**Try it:** Copy out nothing but the lines from the one holding "Where should I" through the end of the entries below, exactly as written and without the pictures.

**Entries shown:**
====
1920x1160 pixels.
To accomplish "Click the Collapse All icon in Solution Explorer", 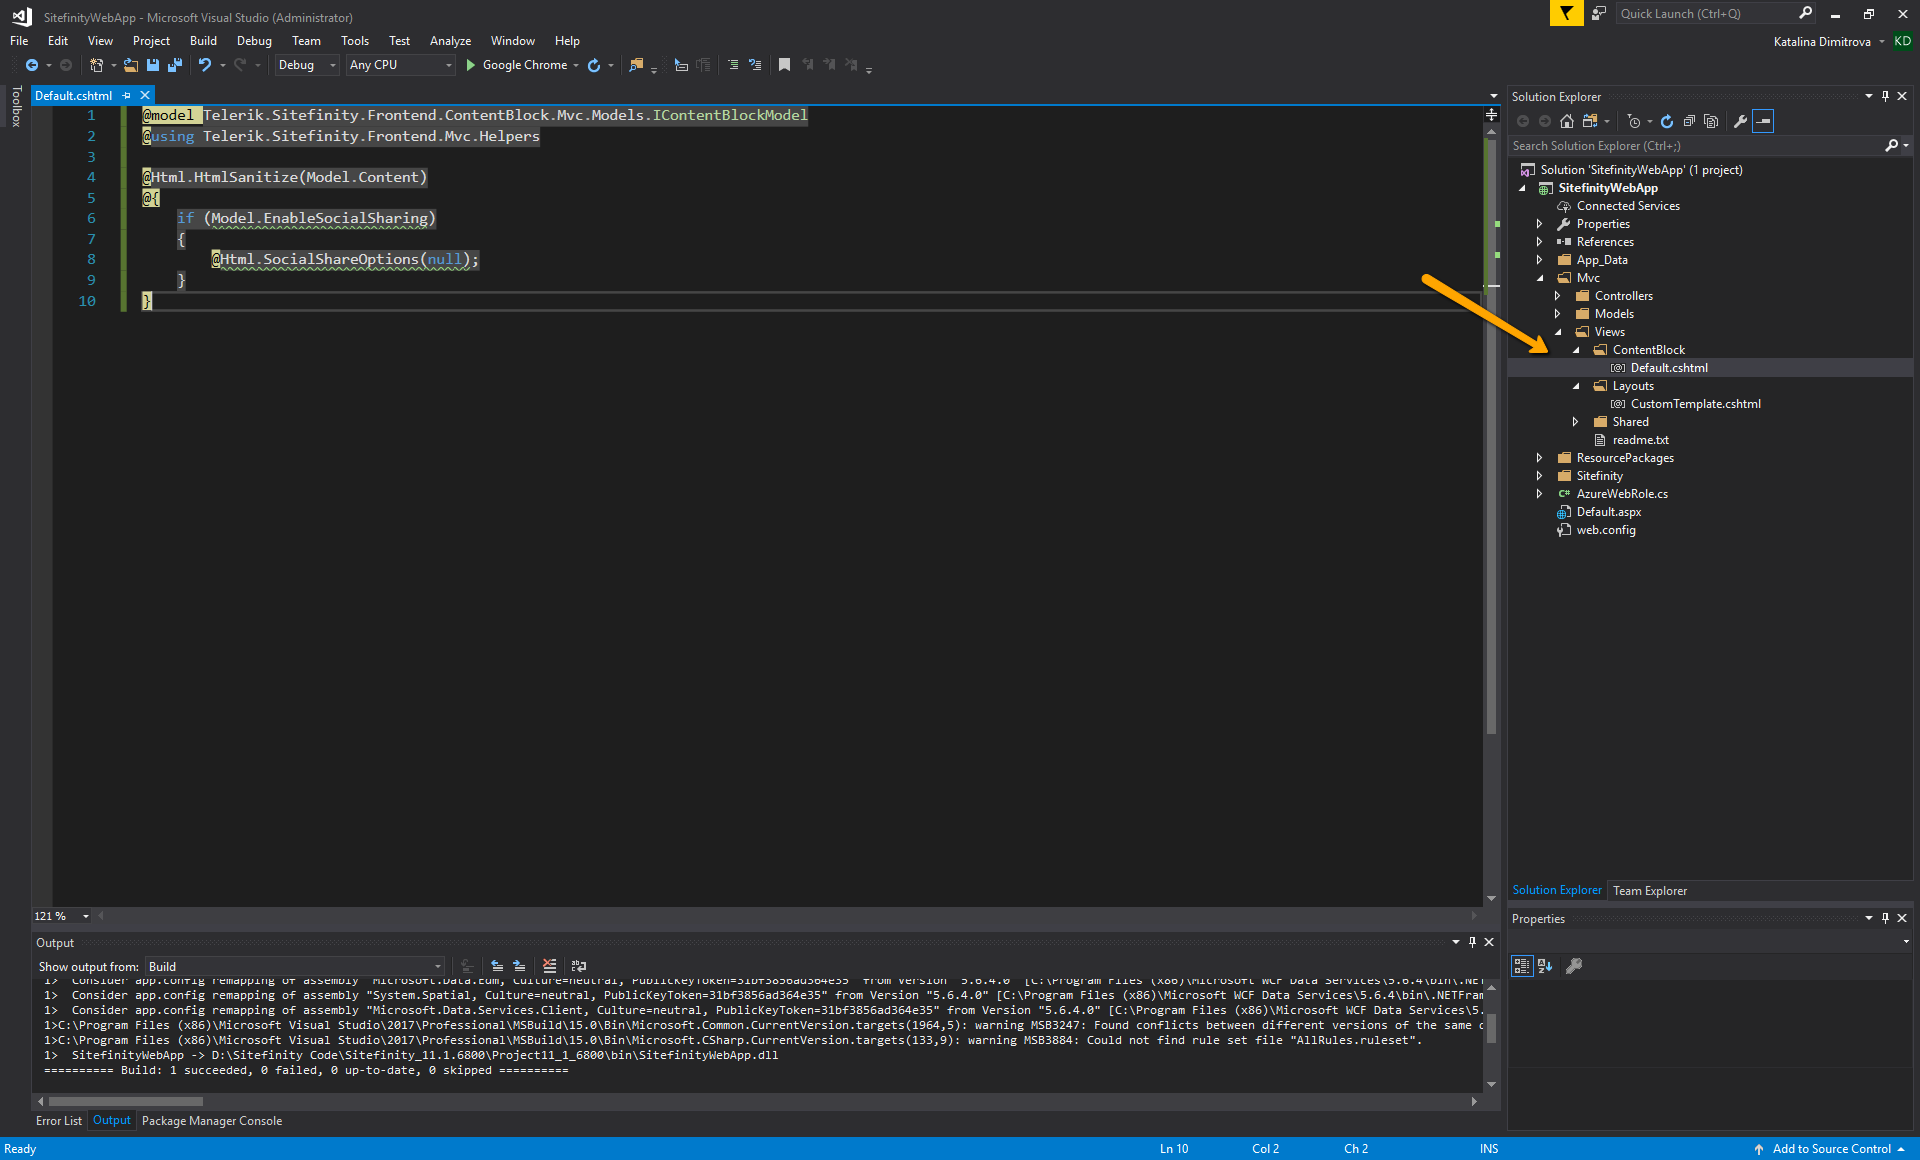I will tap(1688, 121).
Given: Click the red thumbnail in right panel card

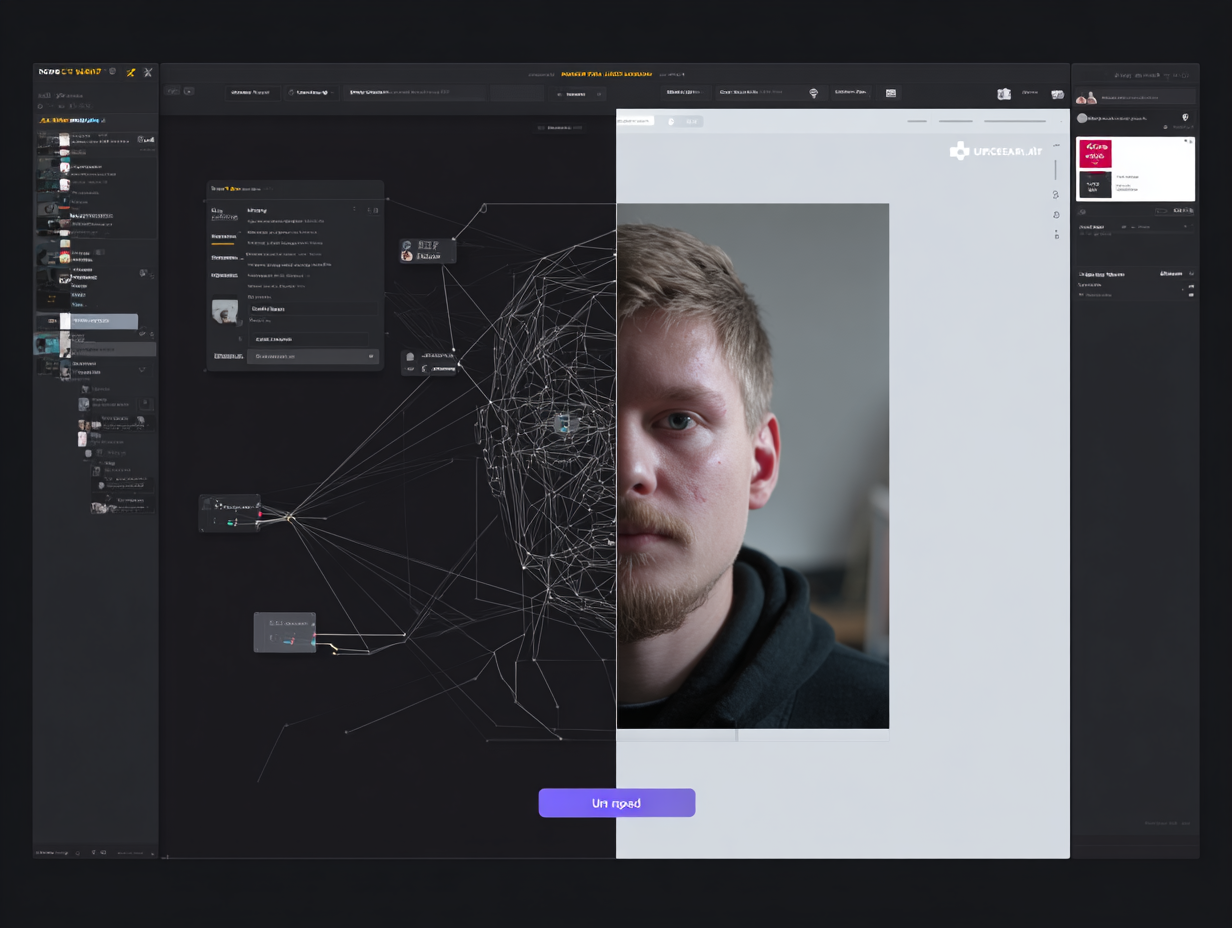Looking at the screenshot, I should [1095, 154].

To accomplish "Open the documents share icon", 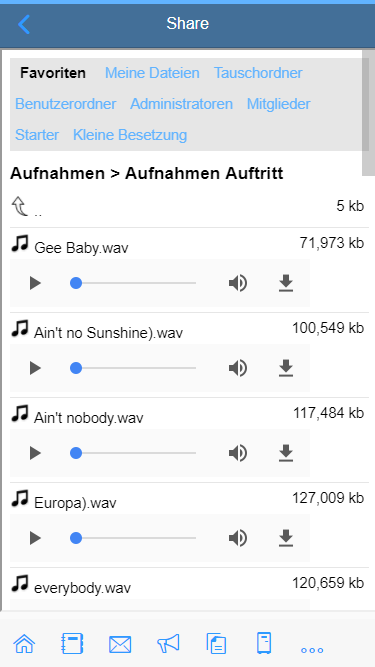I will tap(216, 643).
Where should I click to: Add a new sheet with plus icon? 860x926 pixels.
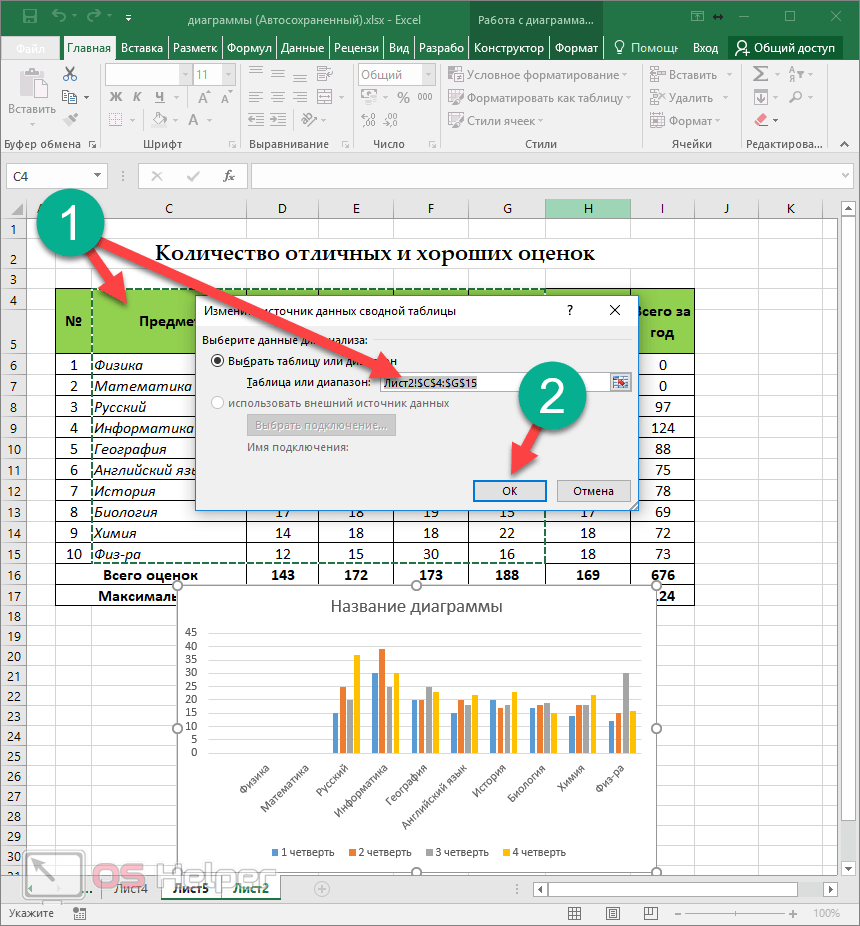pyautogui.click(x=322, y=888)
====
**Reply:**
Where should I click to: Add a new sheet with plus icon? 860x926 pixels.
pyautogui.click(x=322, y=888)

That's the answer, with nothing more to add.